→ **Required action**:
Each record below is to be output with no change at all.

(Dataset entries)
════════

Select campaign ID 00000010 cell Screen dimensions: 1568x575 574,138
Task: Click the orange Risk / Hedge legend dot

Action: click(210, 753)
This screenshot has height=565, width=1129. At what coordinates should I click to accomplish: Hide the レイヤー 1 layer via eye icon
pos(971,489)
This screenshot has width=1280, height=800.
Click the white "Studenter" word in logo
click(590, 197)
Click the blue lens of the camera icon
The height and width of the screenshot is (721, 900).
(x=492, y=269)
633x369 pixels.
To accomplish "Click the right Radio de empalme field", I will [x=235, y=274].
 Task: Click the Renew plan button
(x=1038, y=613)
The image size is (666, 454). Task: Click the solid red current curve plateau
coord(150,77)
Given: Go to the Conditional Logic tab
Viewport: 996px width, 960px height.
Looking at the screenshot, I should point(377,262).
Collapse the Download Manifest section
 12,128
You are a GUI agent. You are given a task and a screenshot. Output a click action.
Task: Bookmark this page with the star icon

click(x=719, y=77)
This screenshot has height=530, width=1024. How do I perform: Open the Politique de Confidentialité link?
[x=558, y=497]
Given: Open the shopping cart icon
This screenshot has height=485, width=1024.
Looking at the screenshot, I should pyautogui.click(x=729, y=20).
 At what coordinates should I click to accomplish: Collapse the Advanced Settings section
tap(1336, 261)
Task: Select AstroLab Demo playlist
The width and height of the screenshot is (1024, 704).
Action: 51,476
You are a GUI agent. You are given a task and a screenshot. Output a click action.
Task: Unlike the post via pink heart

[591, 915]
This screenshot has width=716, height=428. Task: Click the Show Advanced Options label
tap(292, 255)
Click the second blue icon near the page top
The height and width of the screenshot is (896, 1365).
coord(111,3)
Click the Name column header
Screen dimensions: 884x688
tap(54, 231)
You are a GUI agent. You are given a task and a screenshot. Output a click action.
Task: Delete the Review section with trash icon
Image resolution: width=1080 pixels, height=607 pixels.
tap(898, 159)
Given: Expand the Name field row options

════════

→ **Solved exercise**:
Select campaign ID 00000010 cell Screen dimensions: 1568x575 574,138
Task: Click the orange Risk / Hedge legend dot

Action: click(210, 753)
This screenshot has height=565, width=1129. At what coordinates should I click to accomplish: Hide the レイヤー 1 layer via eye icon
pos(971,489)
This screenshot has width=1280, height=800.
Click the white "Studenter" word in logo
click(590, 197)
Click the blue lens of the camera icon
The height and width of the screenshot is (721, 900).
(x=492, y=269)
633x369 pixels.
To accomplish "Click the right Radio de empalme field", I will [x=235, y=274].
 Task: Click the Renew plan button
(x=1038, y=613)
The image size is (666, 454). Task: Click the solid red current curve plateau
coord(150,77)
Given: Go to the Conditional Logic tab
Viewport: 996px width, 960px height.
Looking at the screenshot, I should point(377,262).
Collapse the Download Manifest section
 12,128
You are a GUI agent. You are given a task and a screenshot. Output a click action.
Task: Bookmark this page with the star icon

click(x=719, y=77)
This screenshot has height=530, width=1024. How do I perform: Open the Politique de Confidentialité link?
[x=558, y=497]
Given: Open the shopping cart icon
This screenshot has height=485, width=1024.
Looking at the screenshot, I should pyautogui.click(x=729, y=20).
 At what coordinates should I click to accomplish: Collapse the Advanced Settings section
tap(1336, 261)
Task: Select AstroLab Demo playlist
The width and height of the screenshot is (1024, 704).
Action: 51,476
You are a GUI agent. You are given a task and a screenshot. Output a click action.
Task: Unlike the post via pink heart

[591, 915]
This screenshot has width=716, height=428. Task: Click the Show Advanced Options label
tap(292, 255)
Click the second blue icon near the page top
The height and width of the screenshot is (896, 1365).
coord(111,3)
Click the Name column header
Screen dimensions: 884x688
tap(54, 231)
You are a GUI agent. You are given a task and a screenshot. Output a click action.
Task: Delete the Review section with trash icon
Image resolution: width=1080 pixels, height=607 pixels.
tap(898, 159)
Given: Expand the Name field row options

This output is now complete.